THE PROBLEM ▸ In the data below, begin at the line with "The width and" and stop after the line with "the alt text"; output those lines exactly and no pictures.

**** DATA PROVIDED ****

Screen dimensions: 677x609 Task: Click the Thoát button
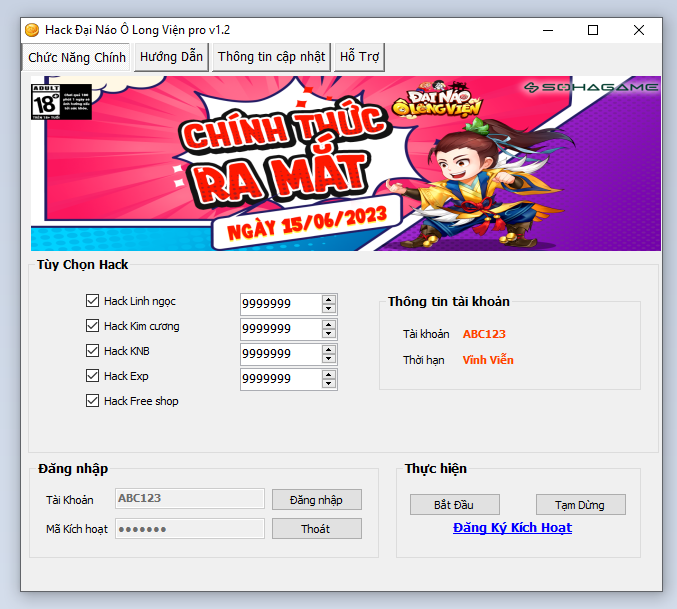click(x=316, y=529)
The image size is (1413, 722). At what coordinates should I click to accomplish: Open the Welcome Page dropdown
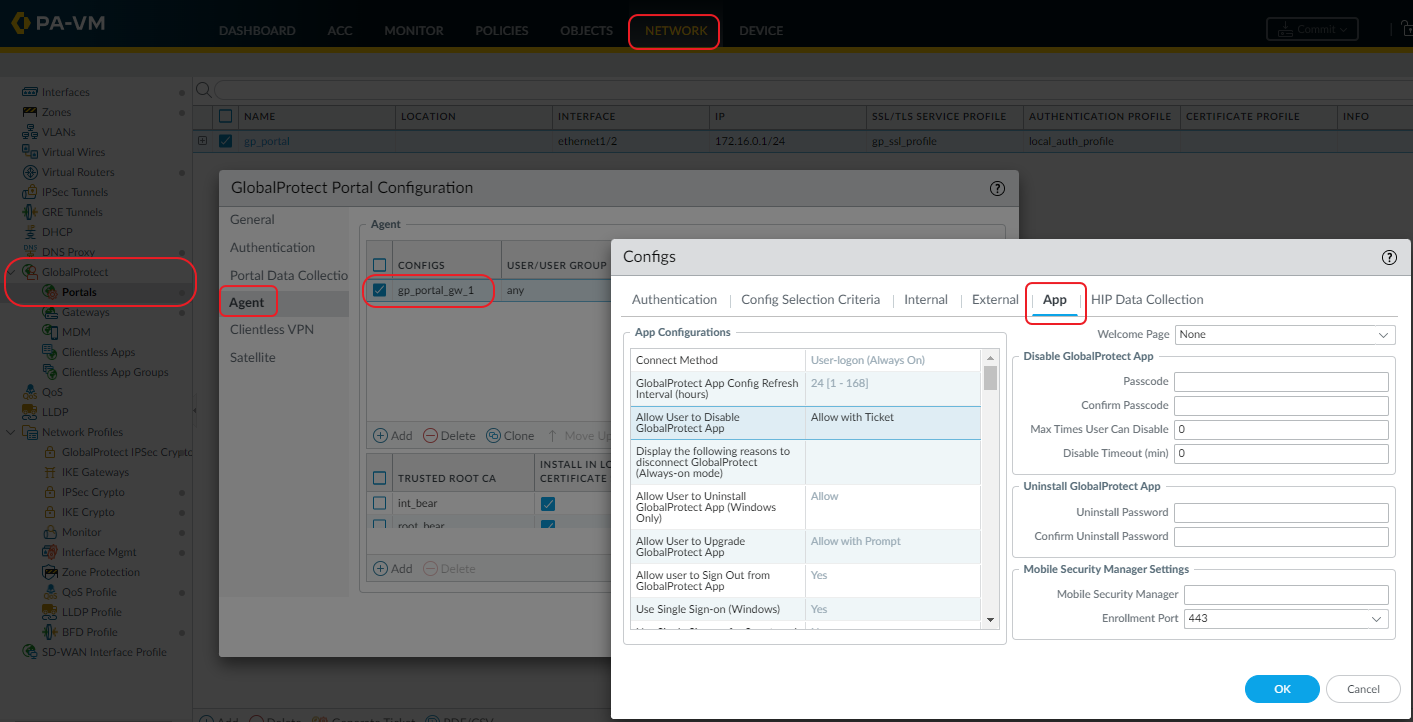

****
**** DATA PROVIDED ****

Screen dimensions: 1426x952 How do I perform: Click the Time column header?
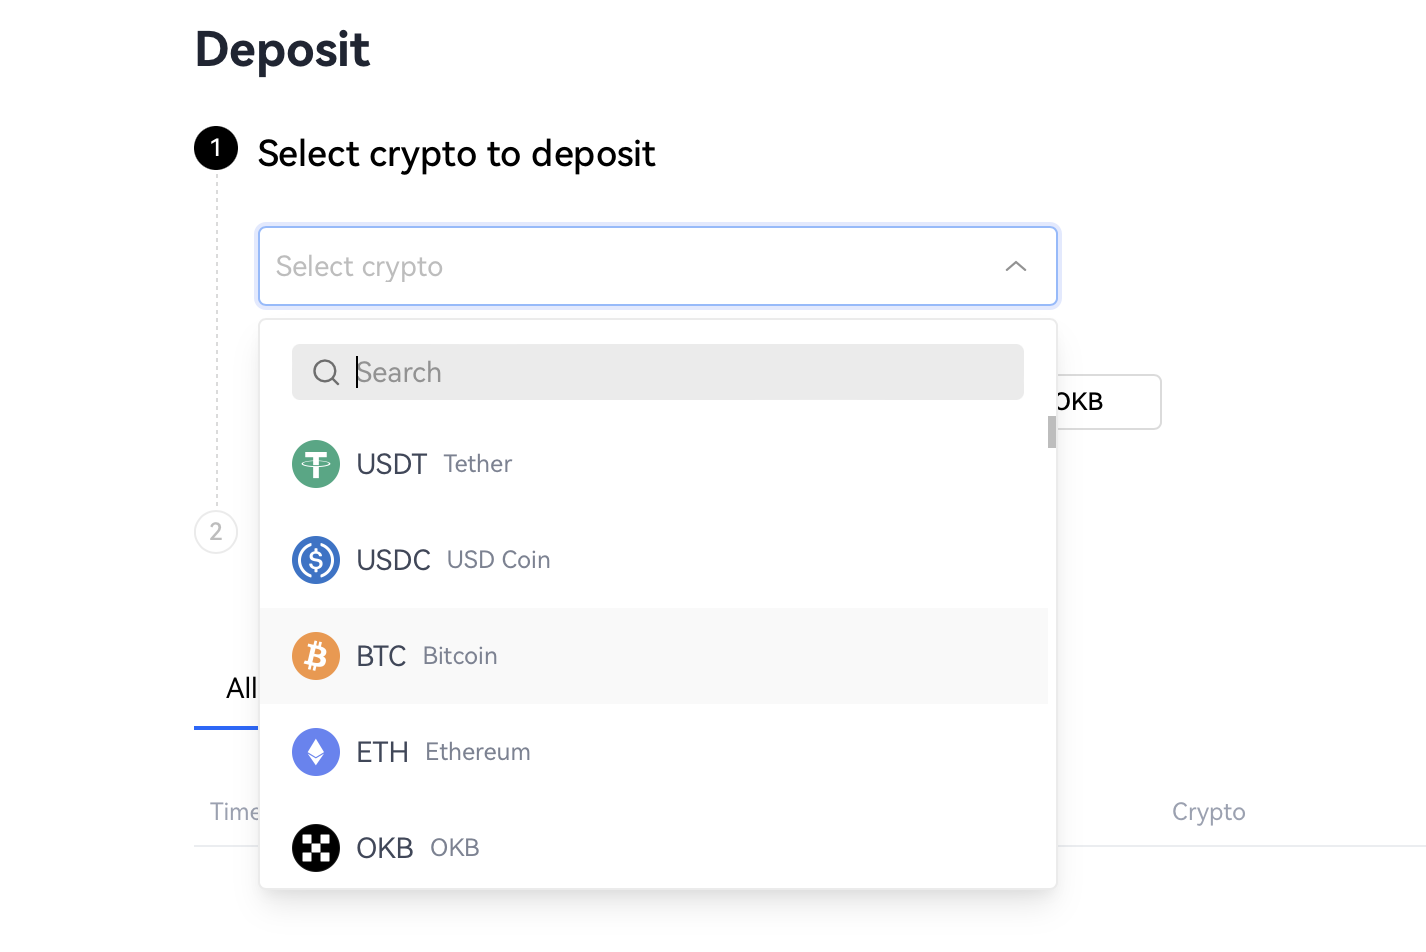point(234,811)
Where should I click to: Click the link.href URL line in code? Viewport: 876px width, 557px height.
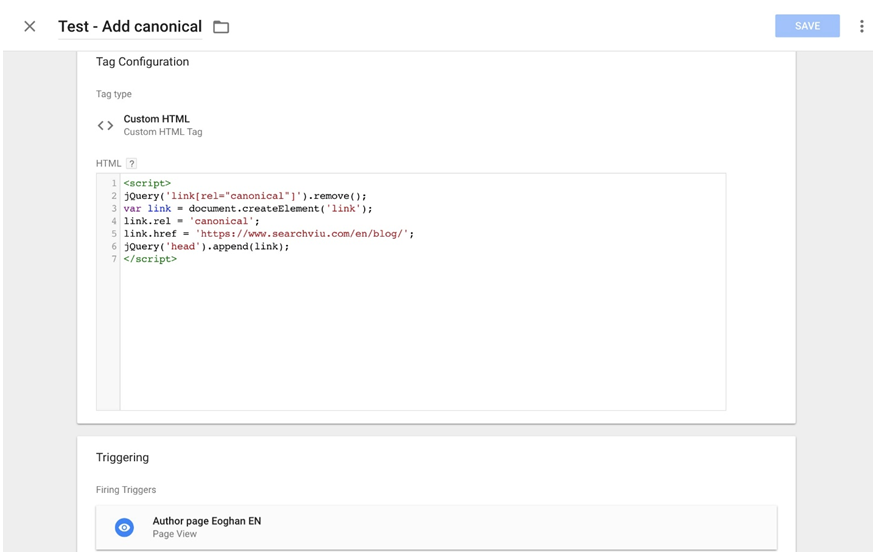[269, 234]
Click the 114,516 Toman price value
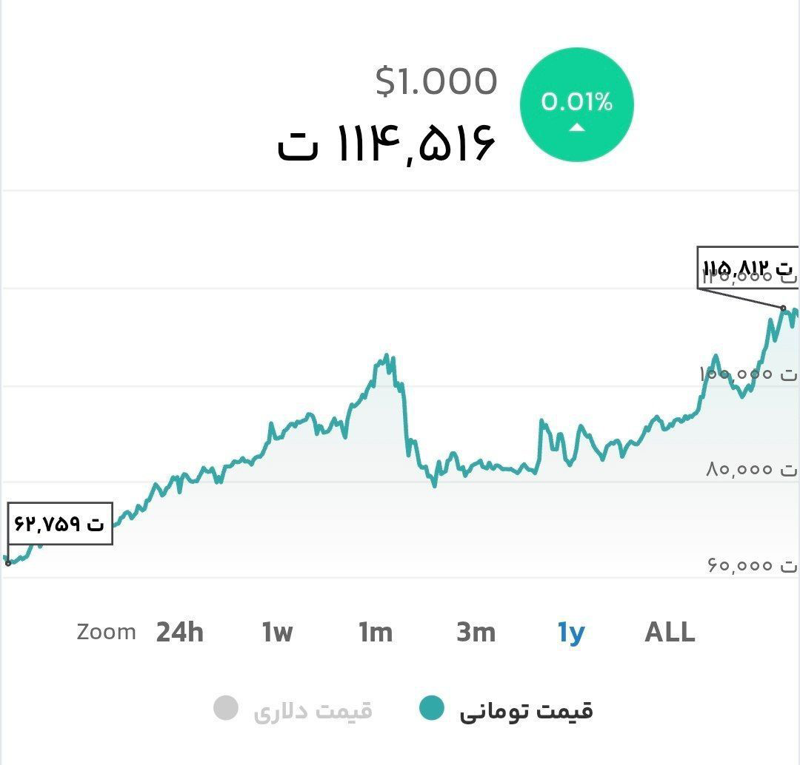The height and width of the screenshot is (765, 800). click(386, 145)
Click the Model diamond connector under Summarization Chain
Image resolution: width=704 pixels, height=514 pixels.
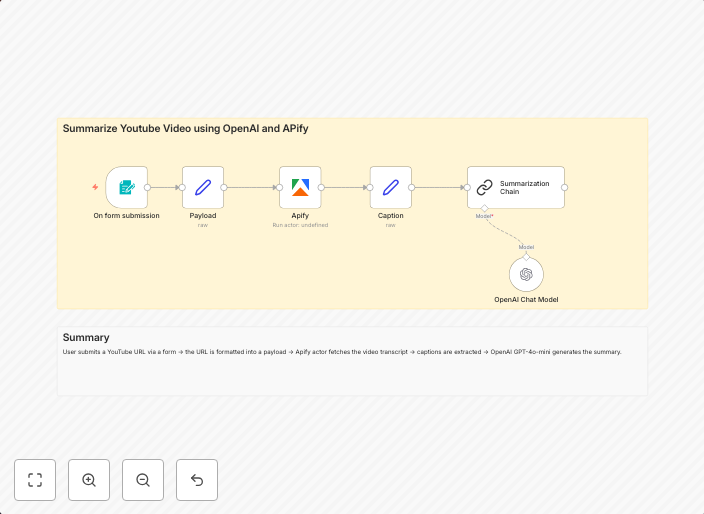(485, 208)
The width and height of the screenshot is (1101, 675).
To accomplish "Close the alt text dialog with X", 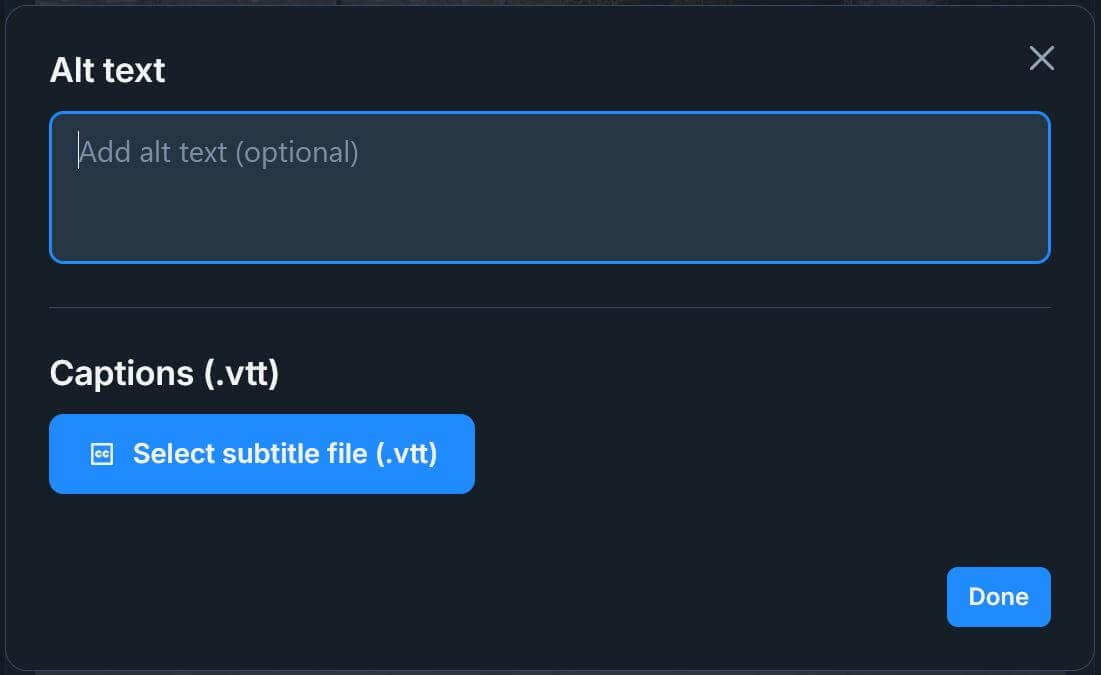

****

YOUR RESPONSE ▸
The width and height of the screenshot is (1101, 675).
To accomplish "Close the alt text dialog with X", 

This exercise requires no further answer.